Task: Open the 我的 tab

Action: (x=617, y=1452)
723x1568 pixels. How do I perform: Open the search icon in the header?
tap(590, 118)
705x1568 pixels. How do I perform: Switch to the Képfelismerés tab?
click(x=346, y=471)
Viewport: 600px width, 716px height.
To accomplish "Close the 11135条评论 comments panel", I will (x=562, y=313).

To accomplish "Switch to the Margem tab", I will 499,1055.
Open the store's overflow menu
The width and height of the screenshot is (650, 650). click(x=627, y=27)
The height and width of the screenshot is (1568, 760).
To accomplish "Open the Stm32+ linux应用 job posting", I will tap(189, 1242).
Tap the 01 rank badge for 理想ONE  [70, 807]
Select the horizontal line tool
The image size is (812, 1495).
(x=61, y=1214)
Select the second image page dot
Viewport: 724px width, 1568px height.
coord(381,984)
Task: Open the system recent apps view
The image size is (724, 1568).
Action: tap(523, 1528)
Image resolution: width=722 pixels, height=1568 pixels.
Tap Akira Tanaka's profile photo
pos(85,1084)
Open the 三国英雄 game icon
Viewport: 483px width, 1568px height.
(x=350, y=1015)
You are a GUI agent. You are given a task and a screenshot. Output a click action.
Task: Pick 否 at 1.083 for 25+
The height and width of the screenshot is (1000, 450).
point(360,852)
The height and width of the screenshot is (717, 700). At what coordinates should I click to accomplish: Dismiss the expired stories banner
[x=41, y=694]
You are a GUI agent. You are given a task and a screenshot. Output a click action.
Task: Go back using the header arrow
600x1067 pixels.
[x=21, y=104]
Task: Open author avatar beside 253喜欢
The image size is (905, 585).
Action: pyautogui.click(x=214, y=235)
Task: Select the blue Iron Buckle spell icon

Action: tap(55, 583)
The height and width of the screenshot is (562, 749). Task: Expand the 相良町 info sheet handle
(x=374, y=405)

═══

TASK OBJECTIVE | Starting at the line that contains "Task: Open author avatar beside 253喜欢" and ending at the last of the lines above, write those lines out again, requests included. Multiply every coordinate in the answers by 1.2 and round each result to a whole number, rounding halves up.

REPLY TO THE TASK |
Task: Open author avatar beside 253喜欢
The image size is (905, 585).
Action: pyautogui.click(x=257, y=282)
Task: Select the blue Iron Buckle spell icon

Action: tap(66, 700)
The height and width of the screenshot is (562, 749). Task: Expand the 相良町 info sheet handle
(x=449, y=486)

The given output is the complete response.